Before the court on this occasion was the question whether Eli Lilly had an arguable case for trade mark infringement. This in turn depended on whether PM was importing or exporting products in relation to which the trade mark was registered, contrary to the Trade Marks Act 1994 s.10(4)(c). According to PM, (i) there had been no trade mark infringement since the goods had been brought into the UK under the inward processing relief system and all were intended for re-export. If there had been no import, there could not have been any export; (ii) Eli Lilly's ex parte application for the interim injunction had been attended by such serious non-disclosure that the original order should be discharged. Eli Lilly disagreed, and applied for the ex parte relief to be continued.

Mann J, holding for Eli Lilly, continued the injunction. In his view

* Eli Lilly had an arguable case that its trade marks were being infringed. The ECJ ruling in Case C-405/03 Class International BV v Colgate-Palmolive Co (noted here by the IPKat) suggested that the holding of goods under Customs warehousing procedures or external transit procedures was not, without more, an import. The same was very likely to be true of the inward processing relief system. However, while the ECJ was saying that putting the goods into free circulation within the European Union constituted an import, it was not saying that nothing short of such an act would be capable of amounting to an import.

* It was properly arguable that the impression given by the method of distribution used in this case was that the drugs had an English origin. That, coupled with the manner in which the goods arrived in the UK, made it arguable that this case was distinguishable from the more ordinary transshipment cases envisaged by the ECJ in Class, and that the acts amounted to "importing" within the meaning of s.10(4)(c) of the Act.

* The fact that the drugs were placed in anonymous packaging in Turkey did not necessarily mean that the importation was not under the mark. It was more likely that the expression "under the sign" qualified the goods, rather than the act of importation, the goods being under the sign if they bore it or were associated with that sign.

* The balance of convenience was in favour of granting an appropriate injunction until trial, given that the reputation of Eli Lilly's trade marks in relation to its products was at stake. Any damage done to it would not be easily remediable.

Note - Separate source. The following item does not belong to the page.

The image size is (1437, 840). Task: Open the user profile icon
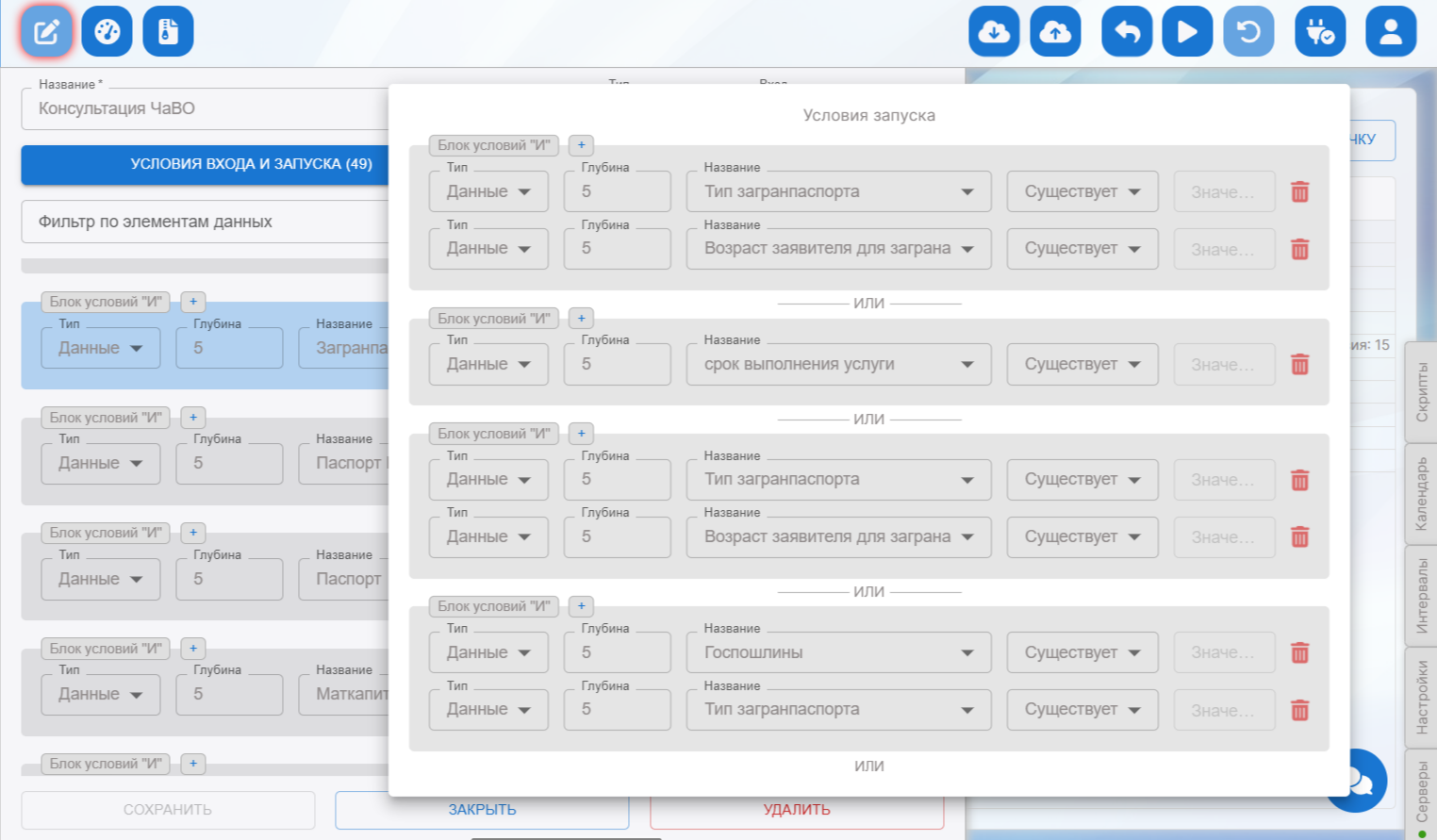coord(1391,32)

* Two out of the three allegations of non-disclosure raised by PM failed. The subject of the third allegation, while amounting to culpable non-disclosure, was not of itself sufficient to justify discharge of the original ex parte injunction.
The IPKat concurs with this. If everyone trading in the drugs knows what they are and who is making them, but seeks to circumvent the trade mark right by blanking out the marks and taking a devious shipping route, while the "course of trade" is effectively British, it makes good sense in pre-trial proceedings to look at the substance of the transaction rather than at the niceties.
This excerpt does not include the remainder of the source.